IF YOU live long enough, you will encounter the most unlikely ironies. What makes me feel very old indeed is the emergence of the Roman Catholic hierarchy as the champions of (a) pluralism and (b) an ultra-leftist notion of multiculturalism, writes FINTAN O'TOOLE
For most of my life, the Catholic hierarchy defended its dominance of the primary education system on the simple ground that the overwhelming majority of the population of the Republic of Ireland was actively Catholic. It followed that the education system should reflect this weight of numbers. Minorities – essentially Protestants or Jews – could be fobbed off with their own schools. Those with naive belief in the importance of children of different religious and ethical traditions growing up together were probably communists, perverts or idiots and could count themselves lucky to have their children accepted on sufferance in any school.
Being paragons of intellectual principle, the bishops now take the directly opposite view. They now love pluralism like a rapper loves bling. They crave diversity as fervently as Jordan courts publicity. To listen to them these days, you’d think they invented tolerance and respect. Now that it suits their own purposes, they embrace the idea of infinite choice in the global supermarket of religions and beliefs.
This contradiction isn’t all that new. The church has long spoken with two voices. In societies where Catholicism has been dominant, it has demanded supreme power for itself at the expense of other faiths. In societies where other faiths have been dominant, it has demanded tolerance and freedom for all. The contradictions have sometimes been sufficiently sharp to cause embarrassment. In the late 19th century, for example, the American bishops (fearful of Protestant domination) were all for separation of church and state, but when they tried to give this position a coherent philosophical basis they were virtually accused of heresy by the Vatican which wanted no such nonsense in Catholic Europe.
What’s funny about the current arguments of the bishops and their supporters in Ireland, however, is the way they dovetail with a version of multiculturalism that arose from the identity politics of the far left in the UK and the US. The basic proposition here is that everyone is primarily defined as a member of a particular ethnic, cultural, sexual or spiritual group. Each of these groups must be regarded as being of equal validity and everything it defines as part of its “tradition” must be respected.
There are profound philosophical and practical problems with this version of multiculturalism. Philosophically, it ends up eating its own tail, as respect for one “identity” ends up cancelling out another. If female genital mutilation is a protected part of an African identity, what happens to women’s rights? If it’s okay for imams to preach hatred of homosexuals, is it okay for homosexuals to teach hatred of Muslims? And who gets to define a “tradition” anyway? (Usually, of course, middle-aged or elderly men in dresses.) Most obviously, of course, the purveyors of this ideology in the religious sphere don’t actually believe it themselves. With a very few exceptions, religions are founded on the idea of a unique and superior access to the mind of God. The relativism that they sometimes adopt is merely strategic. If the Catholic bishops actually believed the stuff that they are currently spouting – that everybody’s faith or lack of faith has the same status in a lovely world of pluralism or diversity – they would be Bahais or Unitarians.
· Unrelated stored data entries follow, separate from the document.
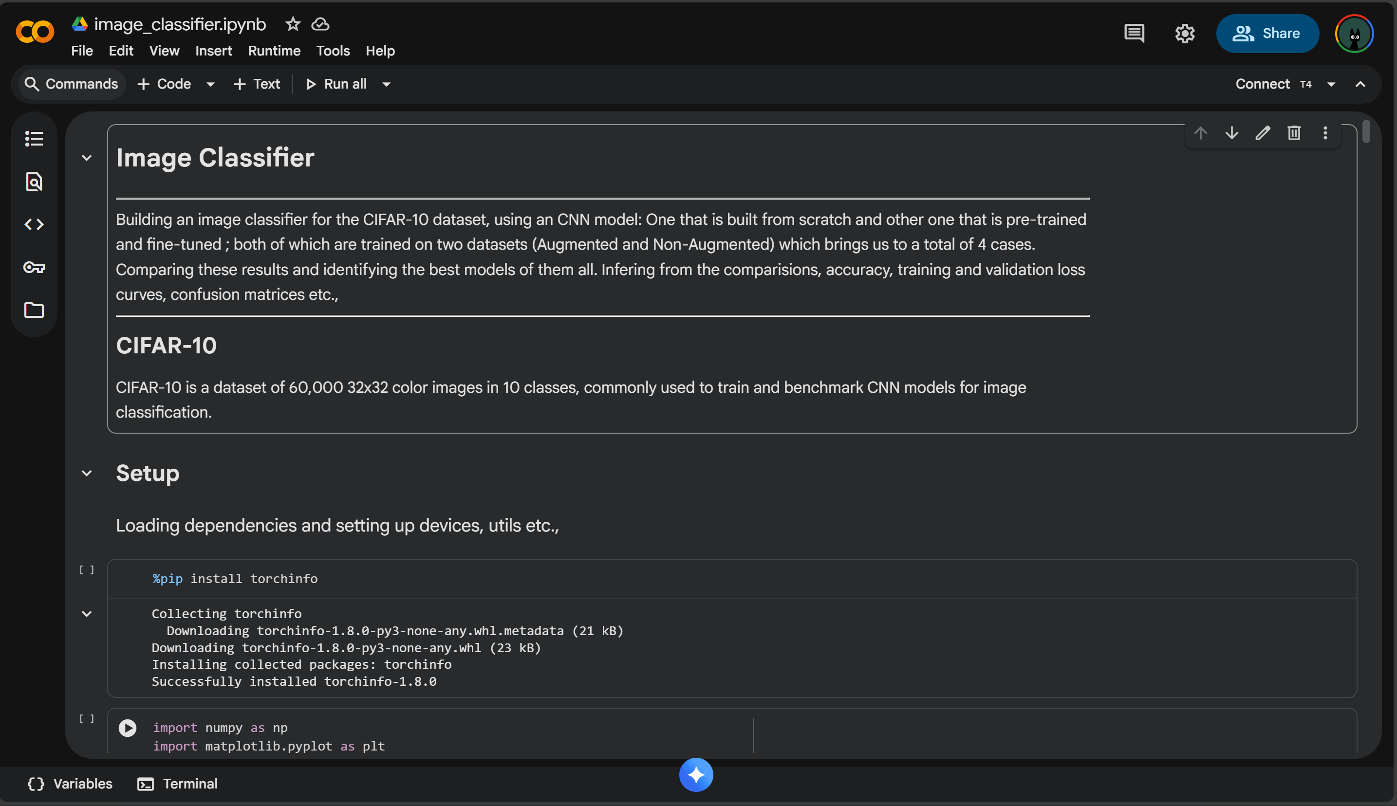The height and width of the screenshot is (806, 1397).
Task: Open the Secrets key icon in the sidebar
Action: (x=34, y=267)
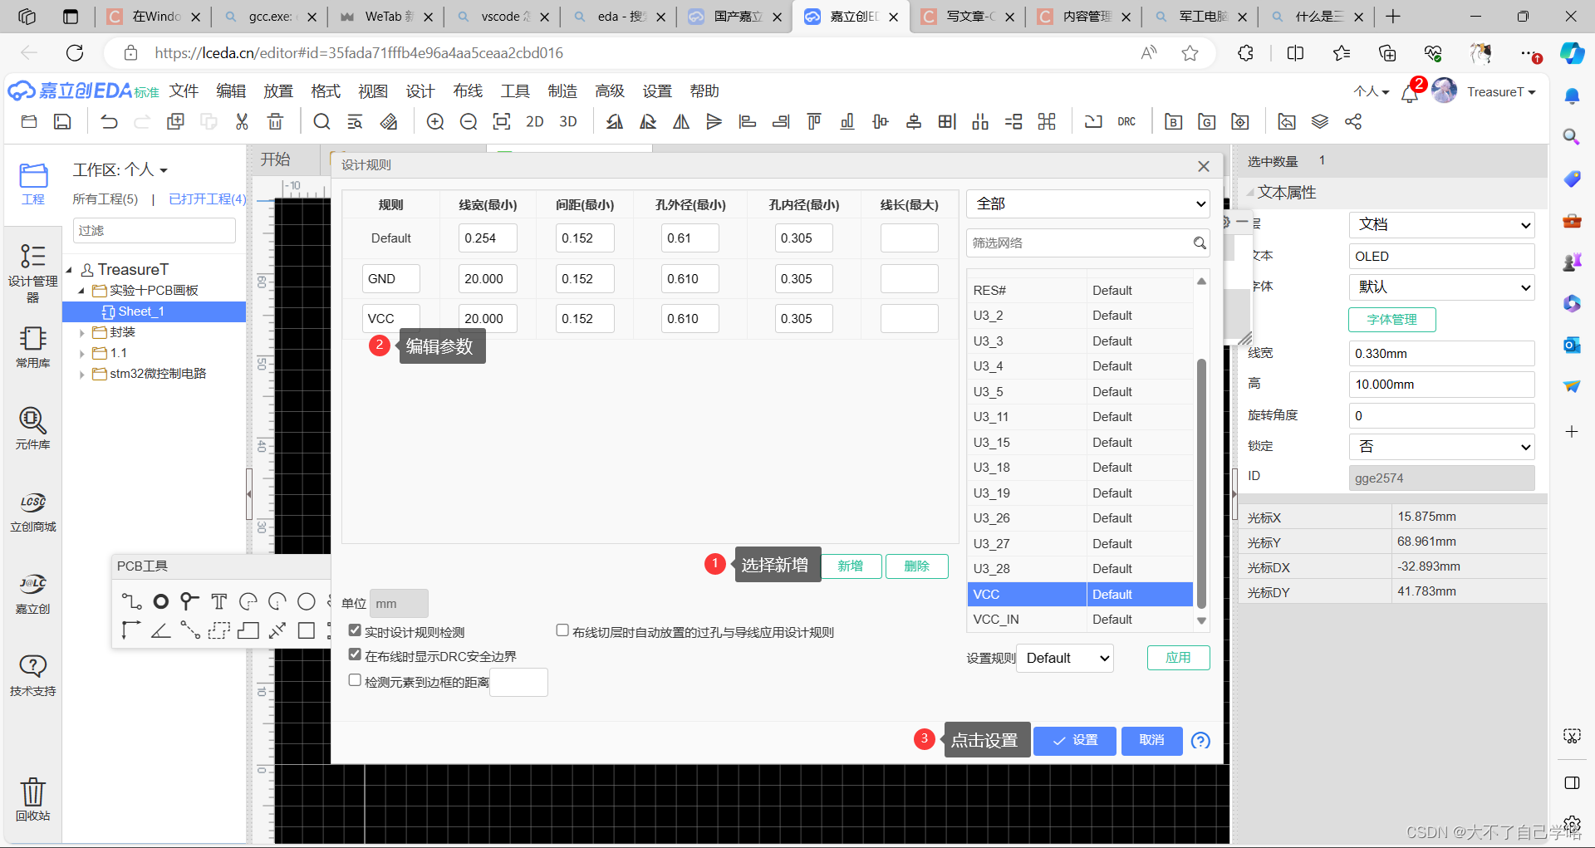The image size is (1595, 848).
Task: Enable 检测元素到边框的距离 checkbox
Action: 355,679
Practically speaking, the consequences of this notion are equally bad. The logic of identity politics is a balkanised society in which loyalty to the group is far more important than the weak attachments of citizenship. It is also ludicrously expensive. If everyone has the same right to a state-funded school (and indeed hospital) that reflects his or her own identity, every village in Ireland has to have half a dozen schools. Scientologists, Jedi, Wahhabi Muslims, Jehovah’s Witnesses and so on – all have a right to be catered for separately at the State’s expense.
Very few people on the liberal left now support this discredited version of multiculturalism. The vast majority stress respect for pluralism within a framework of common values and citizenship. The point is not to obliterate the differences of identity or belief, merely to regard them as the natural and enriching variety within the shared space of republican democracy. Contrary to the dishonest claims repeated by Bishop Leo O’Reilly in The Irish Times on Saturday, no one is talking about schools that “exclude religious instruction”. (Space can easily be made within a shared system for different churches to teach their own faiths.) Nor is the alternative to the current system a centrally-run State bureaucracy – the present idea of boards of management, made more open and democratic, can remain.
This is, as the bishops tell us, all about choice. We can have a clapped-out, trendy lefty multiculturalism, remodelled as an argument for the power of unaccountable bishops. Or we can have a republic that respects its citizens enough to believe that they can live and learn together.